Philippe Barthelet (Paris)
Raynal sous le feu de ses adversaires: l’exemple de Joseph de Maistre

La réception de l’œuvre de l’abbé Raynal, pour la deuxième génération de ses lecteurs, a été contemporaine de ce bouleversement capital des institutions et des mœurs européennes qu’a été la Révolution française. Cet événement majeur dans l’ordre politique et intellectuel entraîna des prises de position tranchées et l’époque étant à la guerre (civile en France, étrangère en Europe) la polémique, soit la guerre des mots, envahit fatalement le champ – que la raison logique et philosophique voudrait dépassionné par nature – du débat d’idées et de l’échange d’opinions.  On s’arrêtera sur le cas particulier de Joseph de Maistre (1753-1821), en qui l’abbé Raynal eut un lecteur rigoureux et un critique implacable.

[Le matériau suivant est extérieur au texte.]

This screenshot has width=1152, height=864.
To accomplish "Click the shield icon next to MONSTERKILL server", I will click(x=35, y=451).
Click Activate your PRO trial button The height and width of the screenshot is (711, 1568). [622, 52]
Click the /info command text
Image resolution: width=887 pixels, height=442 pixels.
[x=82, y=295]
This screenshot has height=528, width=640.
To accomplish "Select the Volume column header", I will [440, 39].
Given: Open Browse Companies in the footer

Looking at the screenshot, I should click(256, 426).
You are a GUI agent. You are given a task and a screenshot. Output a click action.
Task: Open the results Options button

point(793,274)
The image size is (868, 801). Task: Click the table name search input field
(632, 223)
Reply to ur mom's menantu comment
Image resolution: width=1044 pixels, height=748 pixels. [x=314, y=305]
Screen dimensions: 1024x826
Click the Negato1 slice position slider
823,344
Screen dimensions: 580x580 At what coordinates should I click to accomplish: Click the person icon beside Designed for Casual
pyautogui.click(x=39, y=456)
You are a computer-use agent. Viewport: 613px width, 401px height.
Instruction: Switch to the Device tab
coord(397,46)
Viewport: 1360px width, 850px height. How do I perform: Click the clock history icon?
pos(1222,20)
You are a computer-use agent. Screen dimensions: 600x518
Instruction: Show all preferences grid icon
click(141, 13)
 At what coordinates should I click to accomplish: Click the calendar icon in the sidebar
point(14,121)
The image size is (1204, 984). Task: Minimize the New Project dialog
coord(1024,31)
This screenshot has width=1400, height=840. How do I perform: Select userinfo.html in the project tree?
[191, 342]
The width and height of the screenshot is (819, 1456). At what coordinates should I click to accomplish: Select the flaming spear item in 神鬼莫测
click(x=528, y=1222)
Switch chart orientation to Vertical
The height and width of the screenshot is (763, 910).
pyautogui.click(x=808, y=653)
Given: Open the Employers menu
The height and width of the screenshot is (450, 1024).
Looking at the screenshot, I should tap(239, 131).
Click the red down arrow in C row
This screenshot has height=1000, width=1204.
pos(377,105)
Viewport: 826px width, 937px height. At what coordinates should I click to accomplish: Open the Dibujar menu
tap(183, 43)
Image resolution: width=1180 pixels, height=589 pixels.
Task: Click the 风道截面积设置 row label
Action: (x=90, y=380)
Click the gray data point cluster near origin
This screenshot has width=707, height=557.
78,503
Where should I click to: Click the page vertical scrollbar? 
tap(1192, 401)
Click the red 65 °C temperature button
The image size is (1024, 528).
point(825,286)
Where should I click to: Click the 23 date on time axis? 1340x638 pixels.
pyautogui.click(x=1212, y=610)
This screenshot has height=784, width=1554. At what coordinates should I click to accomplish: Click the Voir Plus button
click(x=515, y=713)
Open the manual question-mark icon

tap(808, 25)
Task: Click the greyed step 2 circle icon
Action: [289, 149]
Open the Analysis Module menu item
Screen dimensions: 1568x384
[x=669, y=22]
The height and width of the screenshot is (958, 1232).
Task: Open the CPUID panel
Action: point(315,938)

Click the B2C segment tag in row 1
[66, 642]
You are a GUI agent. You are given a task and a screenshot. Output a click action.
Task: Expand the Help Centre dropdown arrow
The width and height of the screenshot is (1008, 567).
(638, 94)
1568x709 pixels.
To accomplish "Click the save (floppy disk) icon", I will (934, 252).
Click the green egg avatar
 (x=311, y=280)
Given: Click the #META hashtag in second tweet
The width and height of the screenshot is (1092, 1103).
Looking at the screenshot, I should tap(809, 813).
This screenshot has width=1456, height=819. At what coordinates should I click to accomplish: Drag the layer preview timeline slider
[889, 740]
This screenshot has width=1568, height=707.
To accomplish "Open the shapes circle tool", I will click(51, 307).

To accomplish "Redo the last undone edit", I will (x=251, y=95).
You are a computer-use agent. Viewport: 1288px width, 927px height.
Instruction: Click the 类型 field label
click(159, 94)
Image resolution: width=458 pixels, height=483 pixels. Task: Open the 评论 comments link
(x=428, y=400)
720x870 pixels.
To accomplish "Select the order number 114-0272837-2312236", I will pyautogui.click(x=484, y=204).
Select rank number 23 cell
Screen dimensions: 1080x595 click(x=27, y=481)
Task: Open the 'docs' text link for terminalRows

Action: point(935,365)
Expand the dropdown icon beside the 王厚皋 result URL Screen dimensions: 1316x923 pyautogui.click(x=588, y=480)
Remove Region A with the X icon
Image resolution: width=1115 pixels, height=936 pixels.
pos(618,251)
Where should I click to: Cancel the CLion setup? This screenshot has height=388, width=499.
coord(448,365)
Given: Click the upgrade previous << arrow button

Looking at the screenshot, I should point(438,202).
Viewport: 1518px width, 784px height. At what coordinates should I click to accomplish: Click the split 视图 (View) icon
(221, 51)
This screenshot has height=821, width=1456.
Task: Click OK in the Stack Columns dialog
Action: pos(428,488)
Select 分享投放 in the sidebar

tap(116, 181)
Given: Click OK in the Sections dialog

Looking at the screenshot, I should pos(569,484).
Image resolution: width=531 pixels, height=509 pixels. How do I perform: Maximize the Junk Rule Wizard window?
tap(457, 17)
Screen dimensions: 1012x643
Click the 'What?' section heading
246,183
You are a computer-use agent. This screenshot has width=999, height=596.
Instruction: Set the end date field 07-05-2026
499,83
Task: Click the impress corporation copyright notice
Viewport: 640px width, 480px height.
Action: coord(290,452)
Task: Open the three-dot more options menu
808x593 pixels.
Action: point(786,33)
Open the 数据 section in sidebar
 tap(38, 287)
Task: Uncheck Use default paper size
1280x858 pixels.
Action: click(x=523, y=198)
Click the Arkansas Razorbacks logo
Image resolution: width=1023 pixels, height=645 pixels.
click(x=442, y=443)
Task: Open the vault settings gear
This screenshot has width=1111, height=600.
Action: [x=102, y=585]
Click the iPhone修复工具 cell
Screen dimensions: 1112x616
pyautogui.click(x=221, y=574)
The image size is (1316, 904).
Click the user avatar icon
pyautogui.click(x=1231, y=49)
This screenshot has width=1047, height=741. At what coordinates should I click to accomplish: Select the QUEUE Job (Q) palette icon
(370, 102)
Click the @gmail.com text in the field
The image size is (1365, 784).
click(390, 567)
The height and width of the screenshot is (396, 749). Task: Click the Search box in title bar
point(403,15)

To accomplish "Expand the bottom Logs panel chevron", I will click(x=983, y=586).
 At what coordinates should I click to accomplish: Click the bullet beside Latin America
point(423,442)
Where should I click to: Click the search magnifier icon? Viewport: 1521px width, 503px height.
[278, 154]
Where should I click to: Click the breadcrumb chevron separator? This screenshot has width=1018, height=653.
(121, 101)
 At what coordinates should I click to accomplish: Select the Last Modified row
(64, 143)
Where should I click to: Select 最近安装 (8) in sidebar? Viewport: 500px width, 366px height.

Ses principales œuvres figuraient, lues et annotées, dans la bibliothèque de l’ambassadeur philosophe : l’Histoire philosophique et politique  des établissemens et du commerce des Européens aux deux Indes, dans l’édition Pellet de Genève de 1780, L’Histoire du Stathoudérat (La Haye, 1747), L’Histoire du Parlement d’Angleterre (Genève, 1782). Maistre évoque  Raynal à plusieurs reprises dans ses propres œuvres, l’Essai sur le principe générateur des constitutions et des autres institutions humaines et les Soirées de Saint-Pétersbourg. Au-delà de la polémique (« frénétique », « mécréant », voire « bouffon » sont les épithètes qu’il lui réserve), il est intéressant de noter que, s’agissant principalement de l’Histoire des deux Indes, sa critique est d’ordre théologique et que si Maistre réprouve le principe (ou, selon lui, l’absence de principe) de la démonstration de Raynal, il s’accorde parfaitement sur ses conséquences politiques, l’abolition de l’esclavage en particulier, dont l’auteur de Du Pape fait la marque distinctive de toute politique chrétienne. Ce paradoxe apparent mérite d’être considéré, même si pour Joseph de Maistre la solution passerait par une nouvelle polémique avec Raynal, à ses yeux convaincu d’inconséquence.